====== ОТРЫВОК
Однако память о войне, которой были отданы здоровье и лучшие годы жизни, оставалась с ним постоянно. Просто невмоготу было носить в себе пережитое и увиденное. В конце концов, оно было не только фактом его личной биографии. Чудом уцелев под пулями и осколками, вынеся голодовки и немыслимое физическое и душевное напряжение, от которого у многих его товарищей-партизан разрывались сердца, он обязан был рассказать о них, сражавшихся до конца и не дошедших до Победы. О высотах нравственного взлета и низости падения, о засадах и казнях, о пещерном коптилочном быте и дерзких атаках на занятые врагом селения, о голодных смертях и стойкости подпольщиков...

И он взялся за перо.

"Крымские тетради" создавались на протяжении 1963-1967 годов. По выходе они были переведены в Венгрии. Произведение это можно считать ключевым, "перевальным" в творческой биографии писателя-ветерана. Писатель Сергей Залыгин сказал, что оно написано мужественным стилем, в котором нашел выражение характер автора. Это действительно так. Ведя повествование от первого лица, Вергасов оговорился на одной из страниц, что пишет не исторический очерк и даже не воспоминания бывалого человека. "Это - что видели мои глаза, что прошло через сердце". И, полностью ручаясь за истинность рассказываемого, замечает тут же, что "трудно отделить правду от легенды, ибо сама правда была легендарна".
============
====== ИСХОДНЫЕ ДАННЫЕ
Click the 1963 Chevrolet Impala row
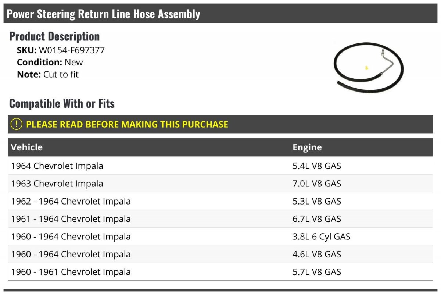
============
====== ИСХОДНЫЕ ДАННЫЕ
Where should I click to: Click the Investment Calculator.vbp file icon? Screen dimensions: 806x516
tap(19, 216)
============
■ **ЧТО СДЕЛАТЬ**:
• 1. Выпишите из отрывка о «Крымских тетрадях» все темы из фразы, которая начинается словами «О высотах нравственного взлета». Каждую тему дайте отдельно.
• 2. По отрывку о «Крымских тетрадях» объясните, почему он взялся за перо.

■ **ОТВЕТЫ**:
• 1.
1. Высоты нравственного взлета
2. Низость падения
3. Засады
4. Казни
5. Пещерный коптилочный быт
6. Дерзкие атаки на занятые врагом селения
7. Голодные смерти
8. Стойкость подпольщиков

• 2. Память о войне не отпускала, и носить пережитое и увиденное в себе было невмоготу. К тому же это было не только его личной историей. Чудом уцелев, он считал, что обязан рассказать о товарищах, которые сражались до конца и не дошли до Победы.